## Data records:
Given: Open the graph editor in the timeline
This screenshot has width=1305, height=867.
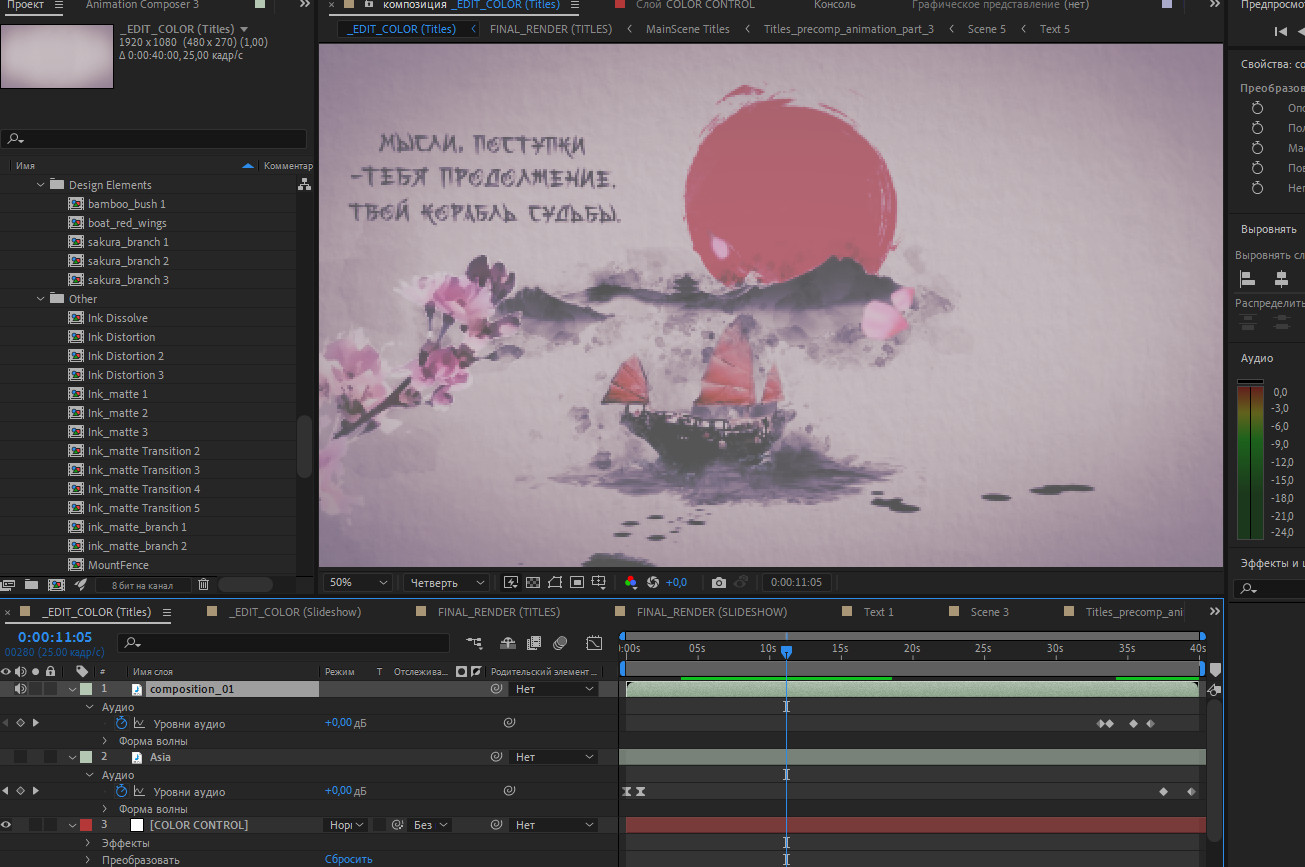Looking at the screenshot, I should click(594, 643).
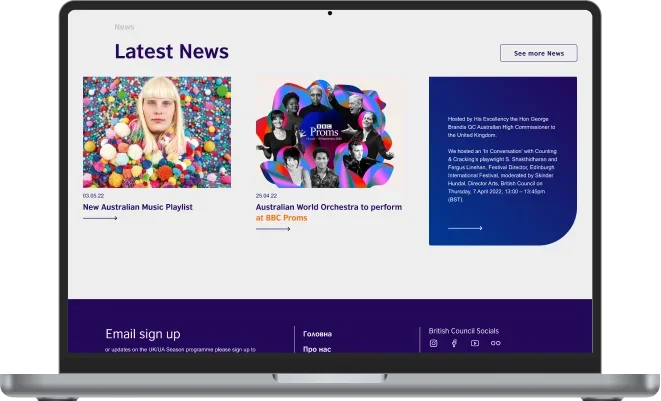The width and height of the screenshot is (661, 401).
Task: Visit the YouTube channel icon
Action: [x=475, y=343]
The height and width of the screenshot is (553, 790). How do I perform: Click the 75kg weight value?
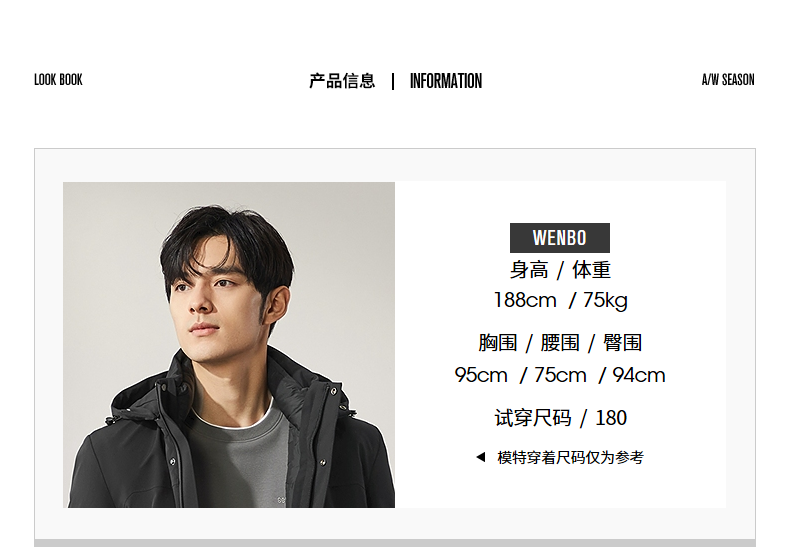(x=606, y=301)
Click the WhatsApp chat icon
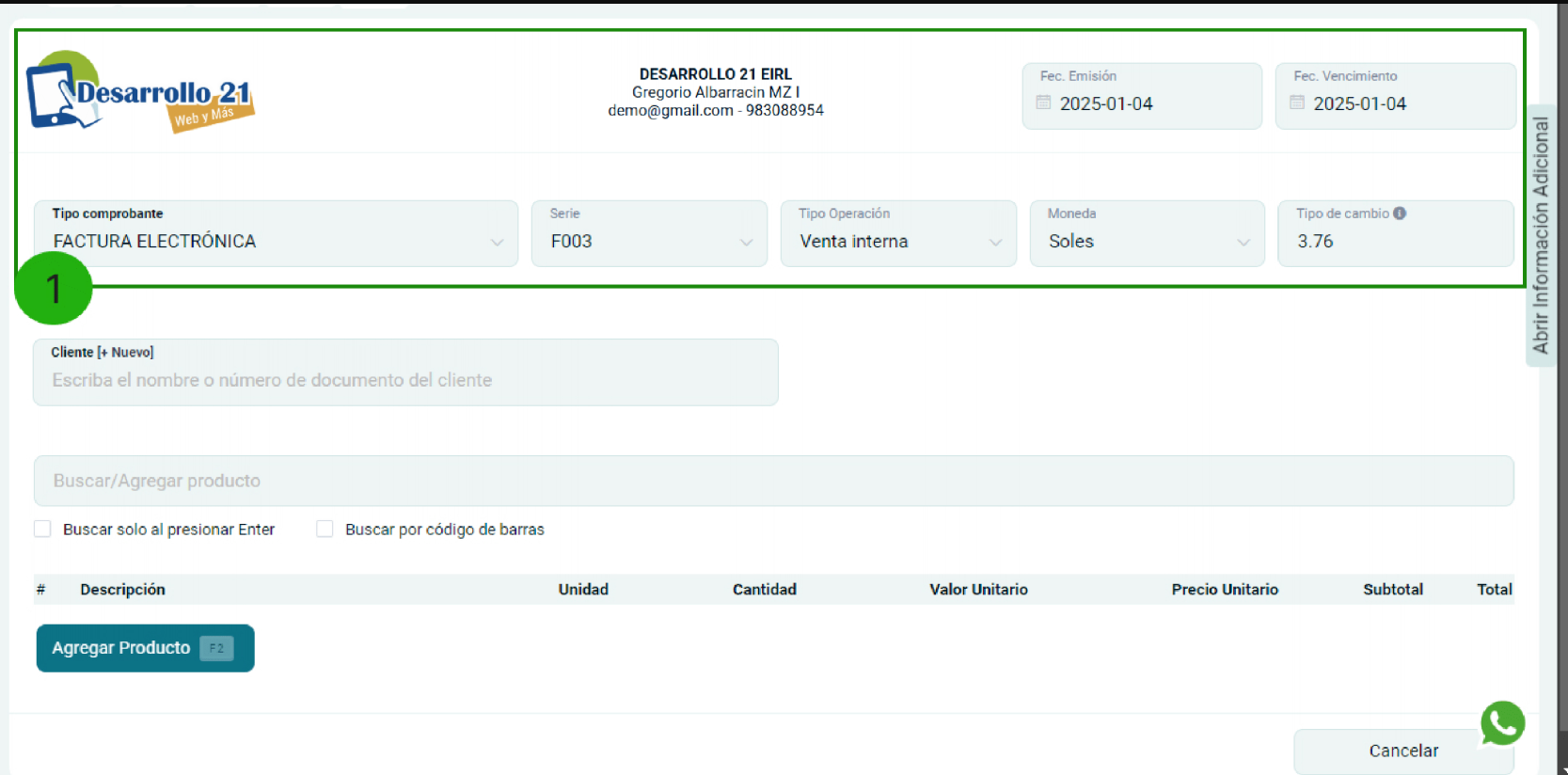 1502,723
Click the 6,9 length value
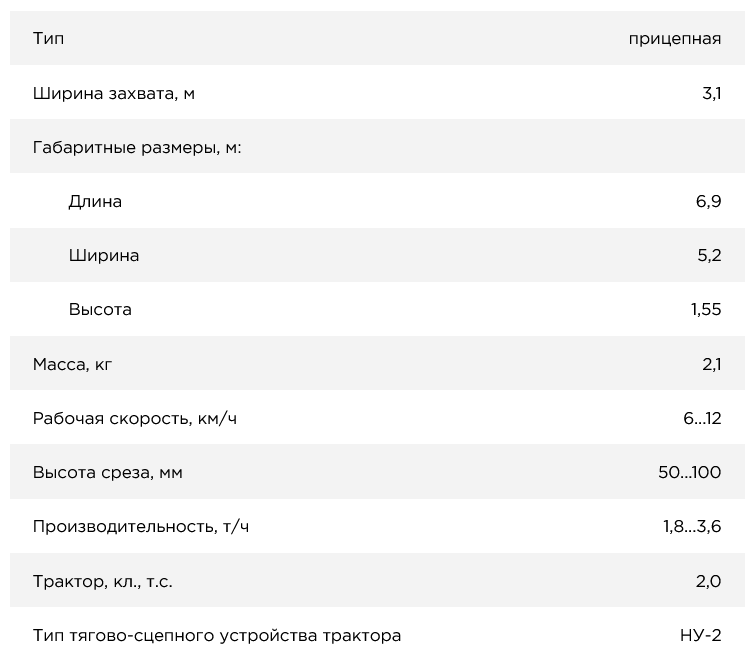 click(709, 202)
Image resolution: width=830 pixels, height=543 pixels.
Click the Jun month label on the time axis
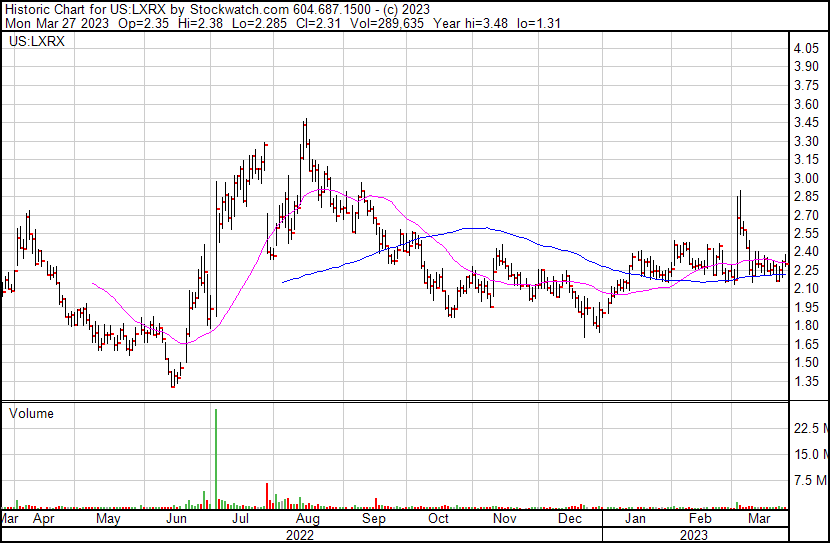tap(175, 520)
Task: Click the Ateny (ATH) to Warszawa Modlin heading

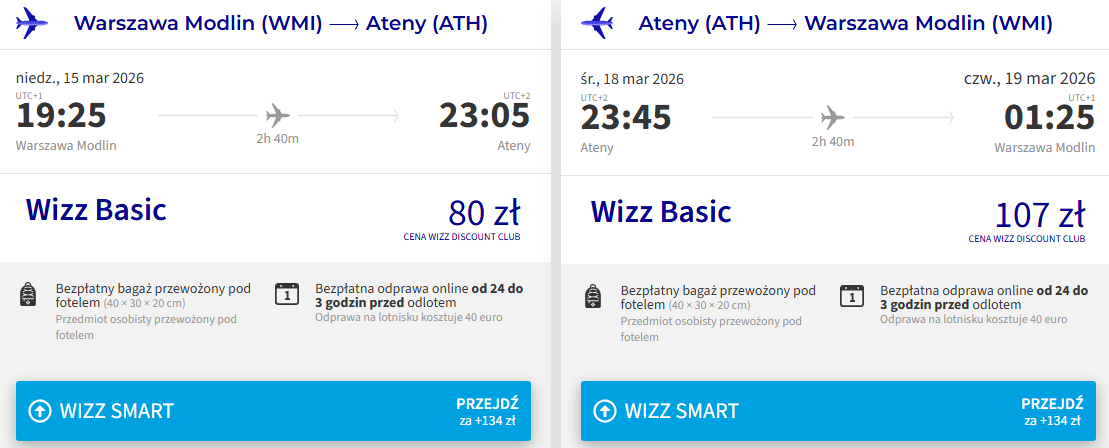Action: [x=846, y=23]
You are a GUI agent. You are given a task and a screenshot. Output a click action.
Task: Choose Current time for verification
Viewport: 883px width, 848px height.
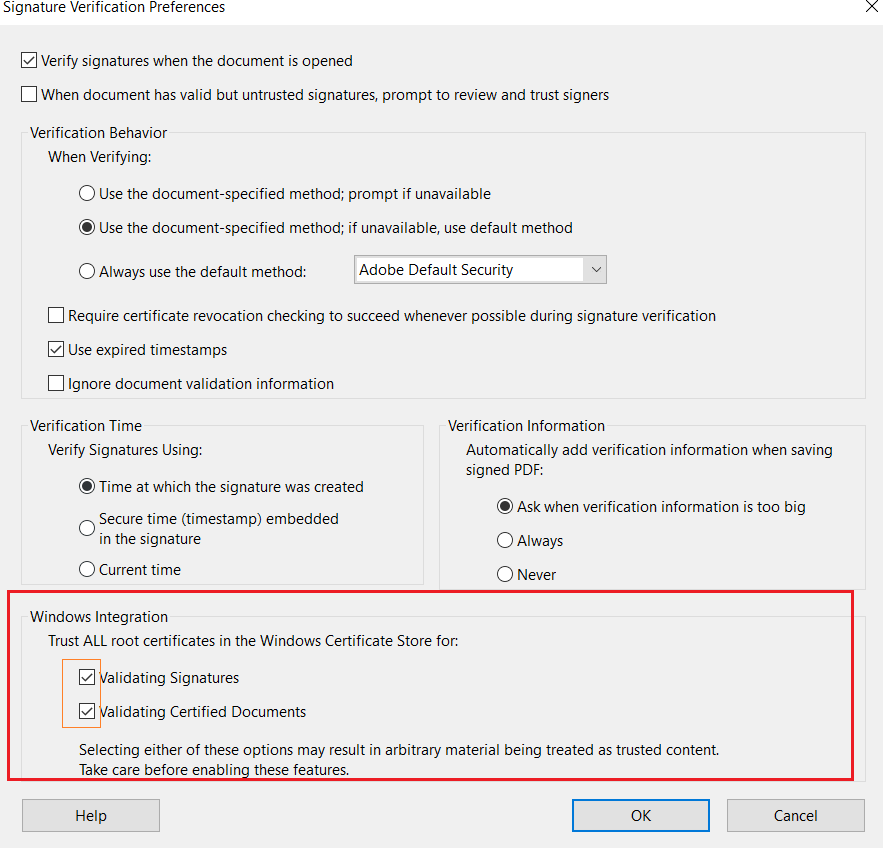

## To do:
Take every entry and repeat it verbatim, minus the pictures.

## Response to this exercise:
Given: Open the graph editor in the timeline
This screenshot has width=1305, height=867.
Looking at the screenshot, I should click(594, 643).
The width and height of the screenshot is (661, 401).
Task: Visit the YouTube channel icon
Action: [x=475, y=343]
The height and width of the screenshot is (553, 790). How do I perform: Click the 75kg weight value?
(x=606, y=301)
Click the WhatsApp chat icon
 1502,723
Click the 6,9 length value
 click(709, 202)
Image resolution: width=830 pixels, height=543 pixels.
Click the Jun month label on the time axis
tap(175, 520)
Task: Click the Ateny (ATH) to Warszawa Modlin heading

Action: [x=846, y=23]
You are a GUI agent. You are given a task and a screenshot. Output a click action.
Task: Choose Current time for verification
Viewport: 883px width, 848px height.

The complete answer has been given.